- [Problem to work on]: Could you rewrite the rows from the line containing "You are a computer-use" through the end of the rows, both included, changing "dialog" to "settings" and keeping everything else the same? Leave the pictures out.

+ + + + + + +

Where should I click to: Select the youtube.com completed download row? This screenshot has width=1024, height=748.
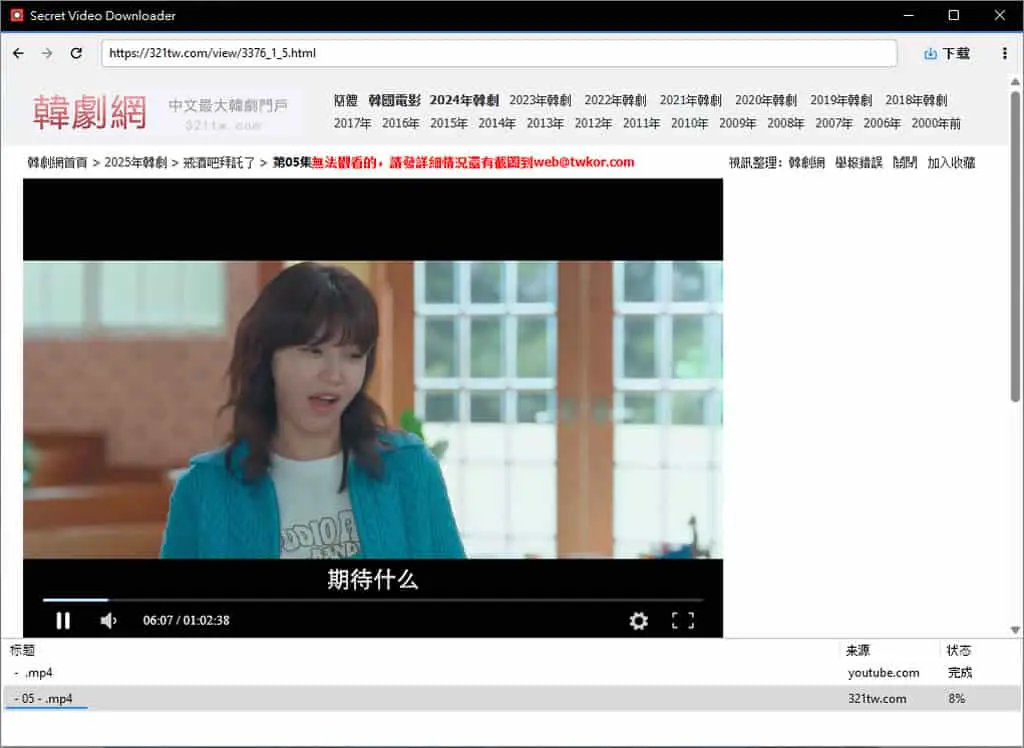click(x=511, y=672)
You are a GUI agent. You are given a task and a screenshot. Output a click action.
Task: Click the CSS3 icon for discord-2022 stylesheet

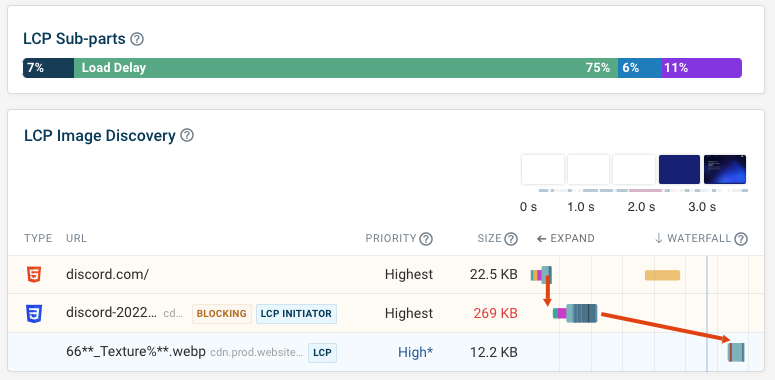coord(34,313)
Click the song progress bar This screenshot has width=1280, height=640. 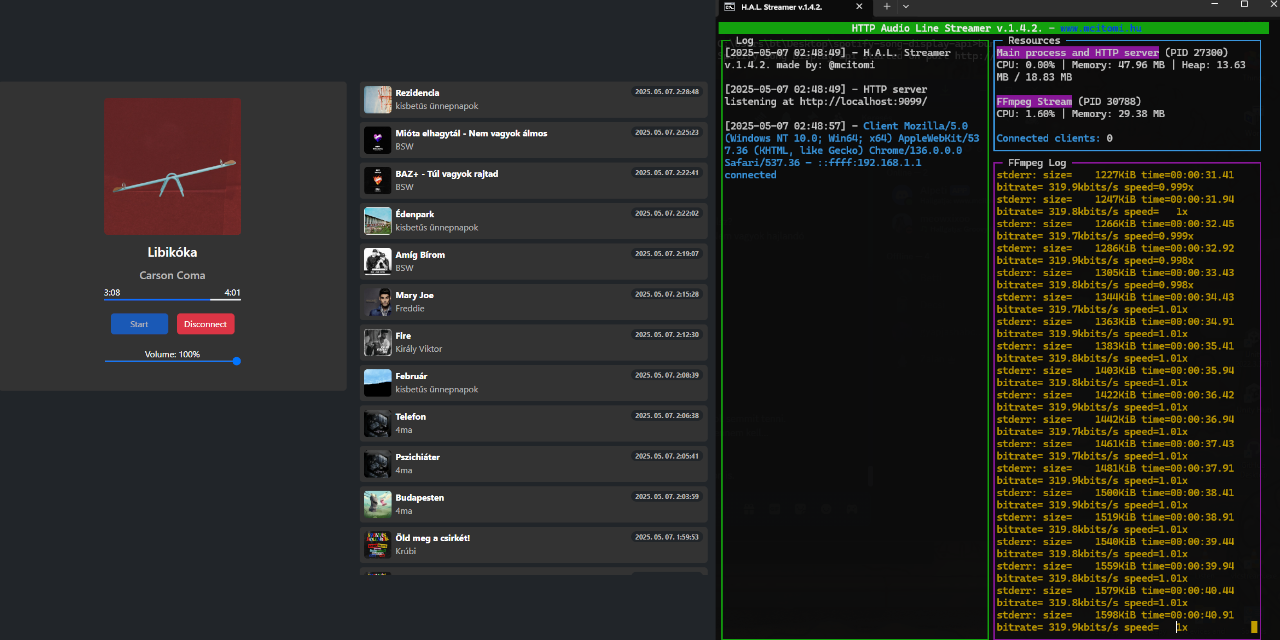point(172,299)
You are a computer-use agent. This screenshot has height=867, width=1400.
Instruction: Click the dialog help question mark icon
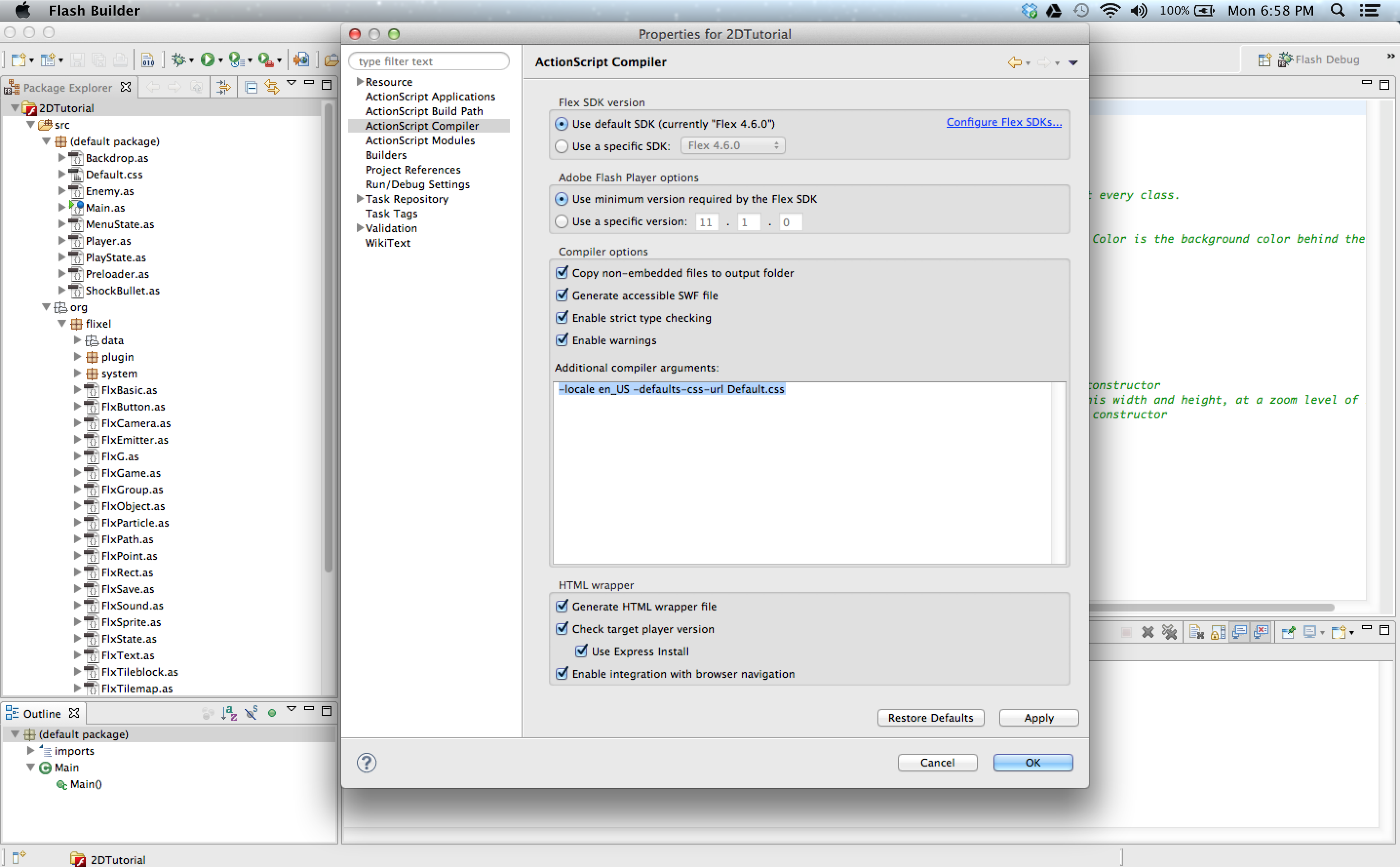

+ + + + + + +

- [The output]:
You are a computer-use agent. This screenshot has height=867, width=1400.
Instruction: Click the settings help question mark icon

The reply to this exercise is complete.